But Peter Brotzmann’s set that followed was sure enough consolation though—and like Balkan folk by way of Rahsaan Roland Kirk, Brotzmann’s music has become so virtuosic in its reference to other musics it sounds as if it is referencing whole worlds simultaneously.

The festival offered some great musical experiences—especially the concerts of orchestral premieres played with great skill and dedication by the BBC Scottish Symphony and conducted by Ilan Volkov. Volkov and Alasdair Campbell have to be commended for putting together one of the most exciting and encouraging festivals of new music anywhere in Europe, by all reasonable estimations.

Over the weekend the orchestra presented a swathe of premieres, by Joanna Bailie, Paul Newland, Christopher Trapani, John Croft, Cassandra Miller, Peter Ablinger, Enno Poppe (a UK prem.), Christopher Fox/Rhodri Davies, as well as two extra pieces by Daniel Padden and Hild Sophie Tafjord. There was also some highly significant new chamber music from Eliane Radigue. Much, then, to write about. I came away thinking just how wide apart not just approaches but even simple musical thought was among these composers and artists.

I thought I would write brief accounts of most of these pieces (I didn’t see Daniel Padden’s piece).

Ilan Volkov conducts. Ph: BBC 
i. Orchestral pieces:

[A number of these pieces are now available to listen to here and here on the BBCs Hear and Now programme.]

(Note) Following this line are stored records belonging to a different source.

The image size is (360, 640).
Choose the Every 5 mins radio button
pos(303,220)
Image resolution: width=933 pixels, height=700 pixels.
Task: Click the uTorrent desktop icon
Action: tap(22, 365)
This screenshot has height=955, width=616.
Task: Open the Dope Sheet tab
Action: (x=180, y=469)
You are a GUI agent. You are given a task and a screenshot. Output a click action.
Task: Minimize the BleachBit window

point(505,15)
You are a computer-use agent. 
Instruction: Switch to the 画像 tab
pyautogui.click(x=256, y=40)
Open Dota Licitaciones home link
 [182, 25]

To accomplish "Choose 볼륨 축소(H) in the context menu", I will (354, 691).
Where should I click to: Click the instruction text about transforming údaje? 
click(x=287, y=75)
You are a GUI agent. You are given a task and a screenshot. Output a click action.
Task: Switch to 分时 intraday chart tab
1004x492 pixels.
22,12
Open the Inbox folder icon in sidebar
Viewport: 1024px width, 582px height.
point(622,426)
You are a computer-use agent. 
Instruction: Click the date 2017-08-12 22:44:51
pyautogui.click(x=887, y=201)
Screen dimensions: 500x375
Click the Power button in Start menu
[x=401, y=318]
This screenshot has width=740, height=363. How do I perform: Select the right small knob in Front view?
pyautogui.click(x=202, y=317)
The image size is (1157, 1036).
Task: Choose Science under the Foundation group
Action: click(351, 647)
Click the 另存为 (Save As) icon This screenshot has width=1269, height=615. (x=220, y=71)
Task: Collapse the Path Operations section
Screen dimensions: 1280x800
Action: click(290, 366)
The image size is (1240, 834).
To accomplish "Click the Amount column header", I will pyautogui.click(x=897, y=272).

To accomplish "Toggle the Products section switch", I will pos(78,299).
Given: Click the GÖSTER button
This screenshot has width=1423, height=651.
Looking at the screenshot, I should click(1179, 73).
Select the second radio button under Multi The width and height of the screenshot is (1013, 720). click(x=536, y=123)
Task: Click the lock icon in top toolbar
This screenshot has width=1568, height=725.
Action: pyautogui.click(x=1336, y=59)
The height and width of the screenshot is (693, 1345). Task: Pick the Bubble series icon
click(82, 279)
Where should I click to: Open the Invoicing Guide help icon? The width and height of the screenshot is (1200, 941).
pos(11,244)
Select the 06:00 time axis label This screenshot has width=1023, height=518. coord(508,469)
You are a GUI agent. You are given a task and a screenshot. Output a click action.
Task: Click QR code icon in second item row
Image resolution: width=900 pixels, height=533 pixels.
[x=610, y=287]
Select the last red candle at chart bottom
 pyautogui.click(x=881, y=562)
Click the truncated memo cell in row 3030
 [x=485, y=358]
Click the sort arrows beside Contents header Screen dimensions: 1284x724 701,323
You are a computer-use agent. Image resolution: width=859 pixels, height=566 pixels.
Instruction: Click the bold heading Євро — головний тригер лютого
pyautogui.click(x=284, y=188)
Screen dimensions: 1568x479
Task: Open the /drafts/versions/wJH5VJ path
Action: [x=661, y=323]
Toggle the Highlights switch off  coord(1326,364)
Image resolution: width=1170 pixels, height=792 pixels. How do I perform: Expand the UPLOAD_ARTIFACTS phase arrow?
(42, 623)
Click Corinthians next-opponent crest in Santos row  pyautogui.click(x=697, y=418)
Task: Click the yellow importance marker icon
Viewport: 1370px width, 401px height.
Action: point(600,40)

Joanna Bailie’s piece, To be beside the seaside, which opened the first orchestral concert on Saturday, seemed to me an extremely fine thing. Highly accomplished and sophisticated, it had a good dash of healthy irreverence. Split into three sections, the piece used starting points from Debussy, Beethoven and Strauss respectively. It occurred to me she had split her response to the ‘seaside’ location into three physical strands: water, sky and land. The first movement was a careful exploration of ‘sea harmony’, slowly transforming chords mostly sitting under an inverted pedal. Like other of Bailie’s pieces—notably Harmonising, for singers and field recordings[1]—one has the sense with her harmonic writing that these chords are ‘analysing’ the wider sonority of the world. Indeed careful spectral analysis of Debussy’s La Mer was what generated much of the harmony. But the movement combined the odd rigour of algorithmic expansion with a looseness born of attention to breathing and bodily swells, of ocean and human. The second movement too, located in the sky (with high string harmonics) concerned itself with the scherzo-like dancings of Beethoven 4. Birds and Doppler-shifting planes. At times silly, but buttoned-down somewhat. The final movement was I think an interpretation of Strauss’ Rosenkavalier waltzes, again stretched and bent by a process unseen. But here the orchestra is returned to the land—the schlocky, kitschy vistas of seafront pleasure, of dance-halls and Wurlitzer organs. The aromas of chip-fat and sweaty evenings one associates with, say, Scarborough or Eastbourne. The waltzes highlighted the kitschy core at the heart of the orchestra, it being (as Cassandra Miller had said earlier in the day) essentially an ‘nineteenth-century instrument’. Out of these dances came braying donkeys too—staple of the ‘land’ beside the seaside. This was a fine piece all told—in the end it was a good example of what Chris Petit has called ‘heavy entertainment’.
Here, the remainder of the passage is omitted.